[Opening INPUT section]
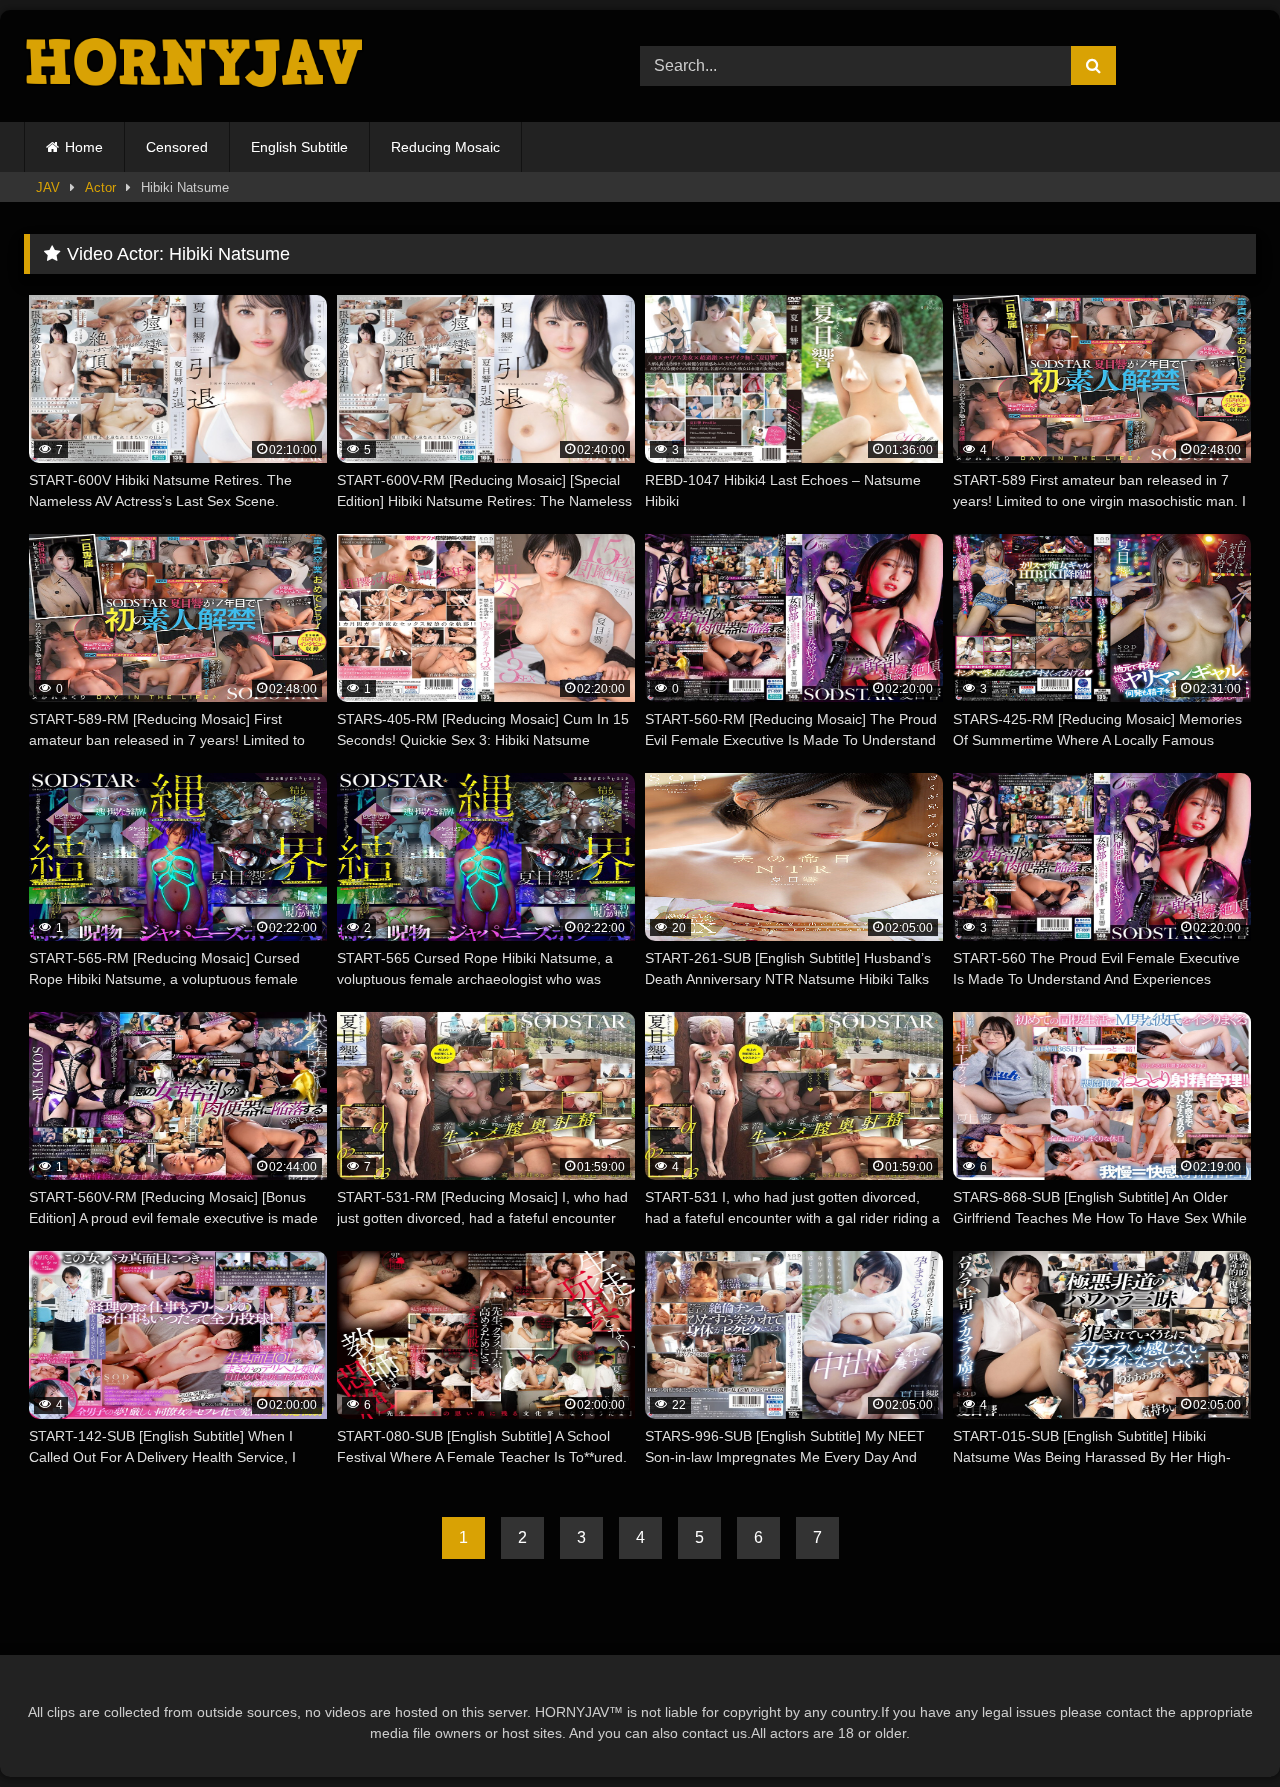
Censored (177, 147)
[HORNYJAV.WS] (196, 65)
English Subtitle (299, 147)
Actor (100, 187)
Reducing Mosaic (445, 147)
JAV (48, 187)
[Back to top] (1218, 1727)
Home (84, 147)
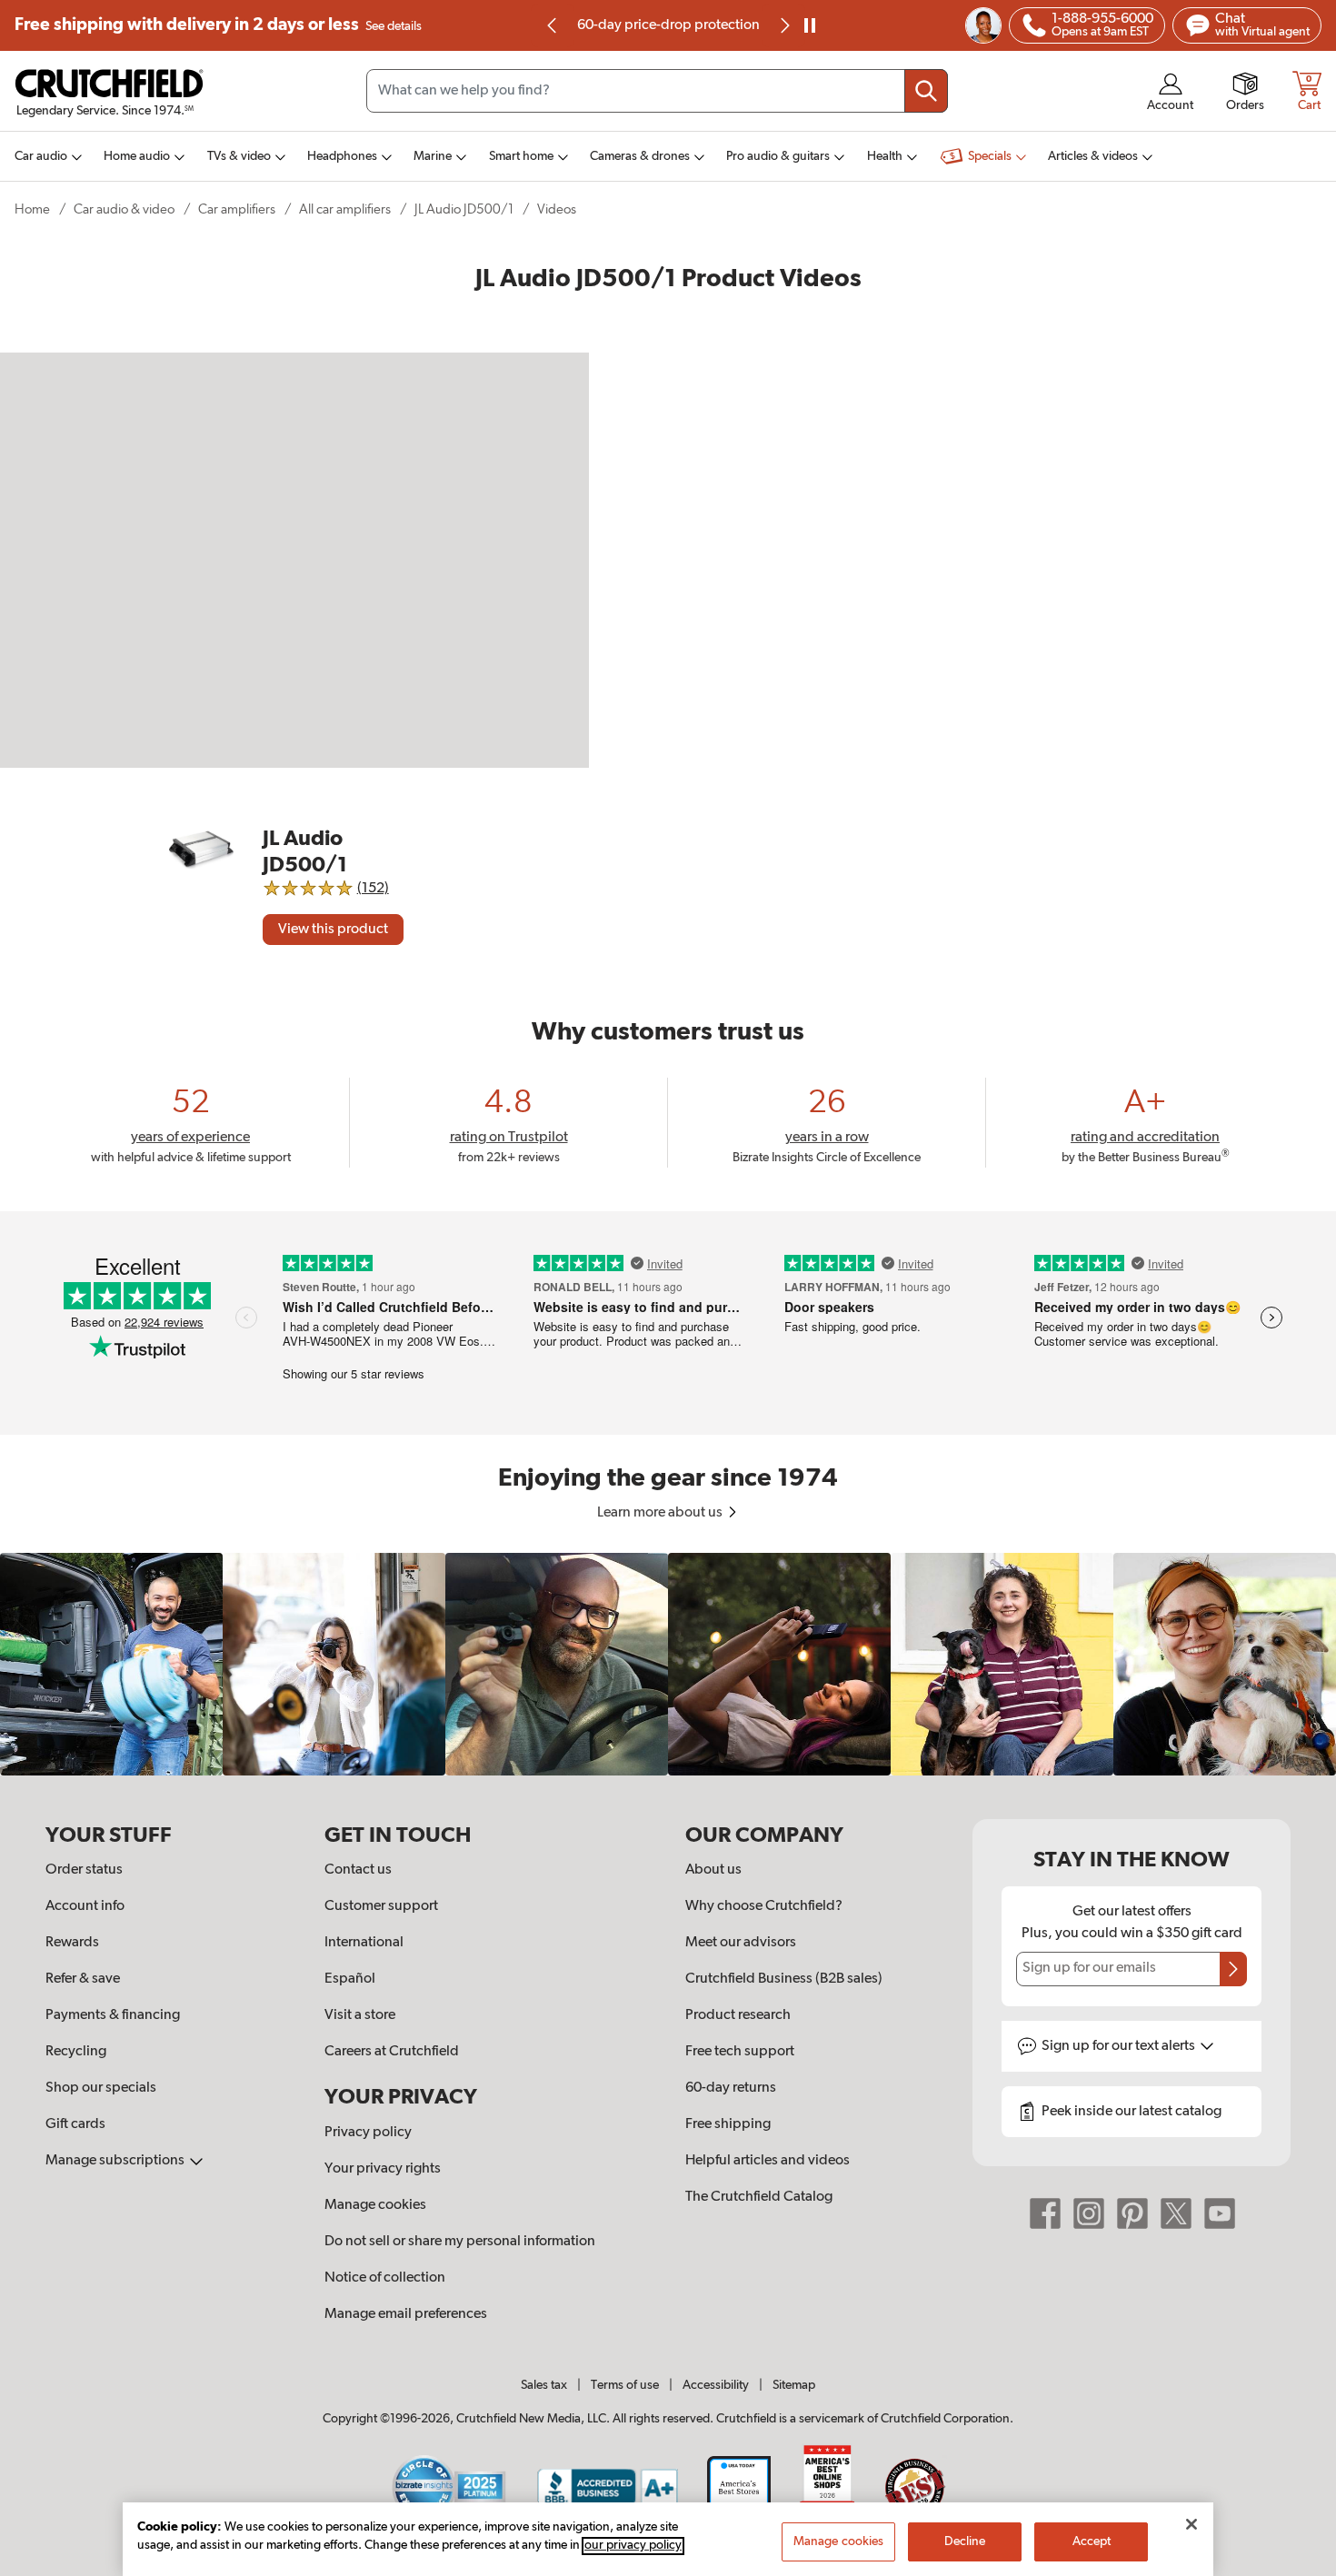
[Closing INPUT section]
**TASK TO COMPLETE:** Pictures stay out. Copy exactly, and only, the lines from the one containing "English Subtitle (299, 147)" through the end of the data.

**TASK RESPONSE:**
English Subtitle (299, 147)
Actor (100, 187)
Reducing Mosaic (445, 147)
JAV (48, 187)
[Back to top] (1218, 1727)
Home (84, 147)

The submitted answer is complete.